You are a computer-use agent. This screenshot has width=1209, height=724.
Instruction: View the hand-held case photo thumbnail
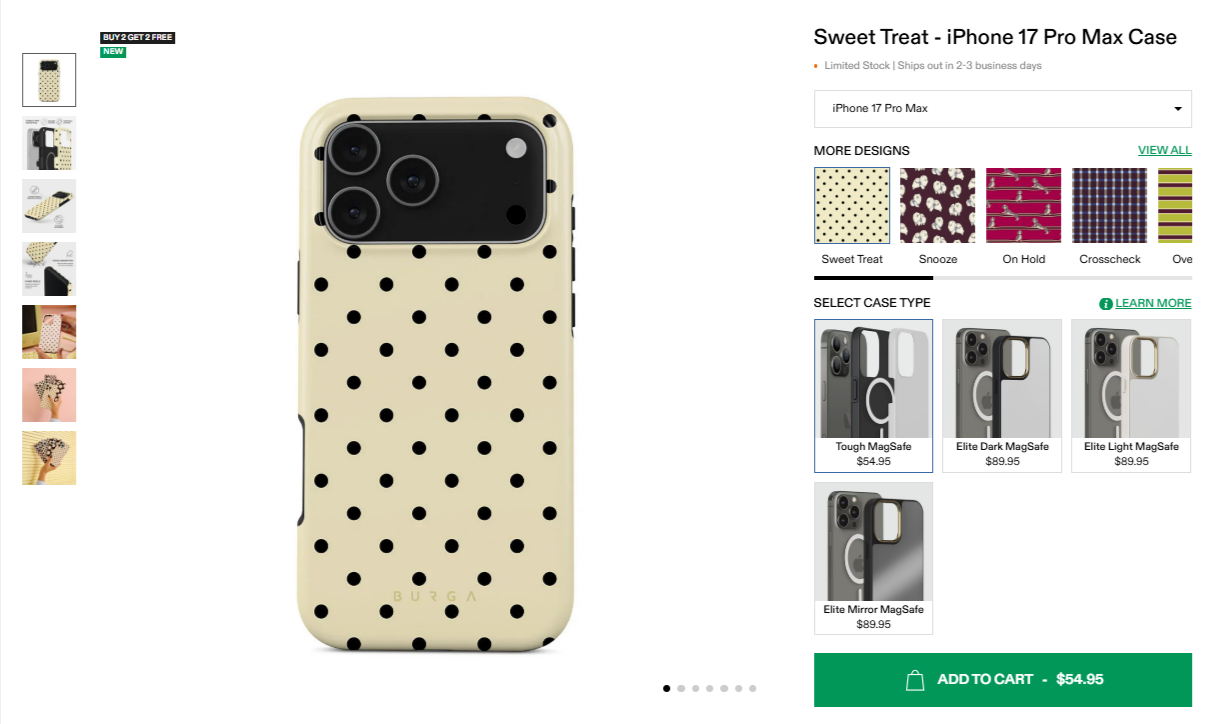click(x=49, y=395)
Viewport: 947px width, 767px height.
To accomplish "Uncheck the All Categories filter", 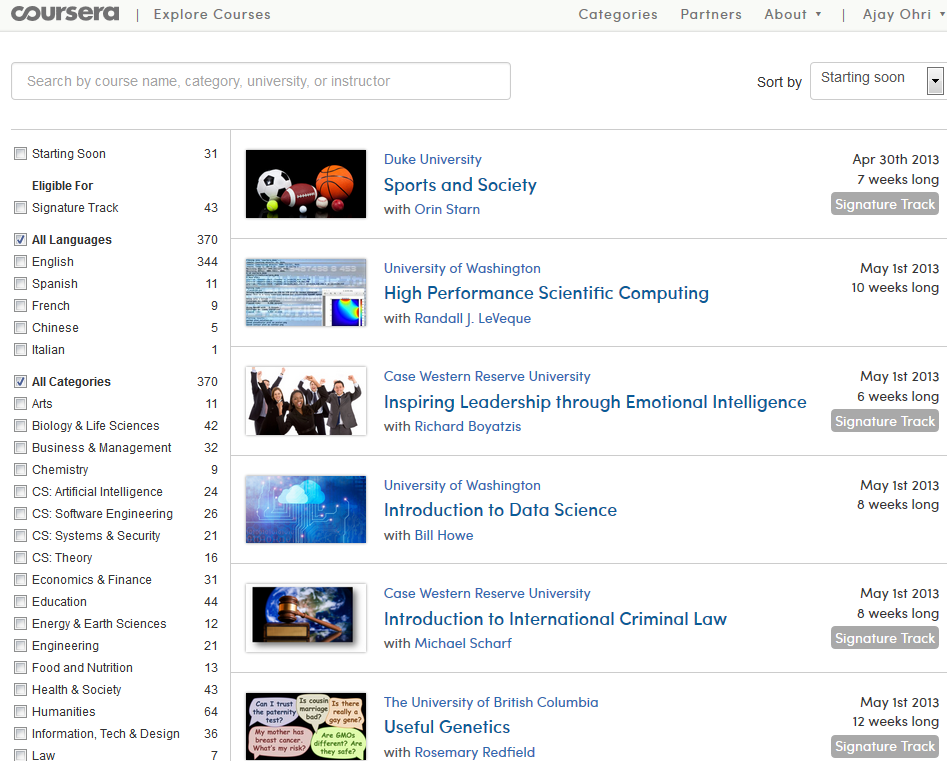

__________

> BRIEF
Within the lines above, find those holding the word "height" and copy them.

> COMPLETED TASK
You are a computer-use agent. This screenshot has width=1209, height=724.
Viewport: 947px width, 767px height.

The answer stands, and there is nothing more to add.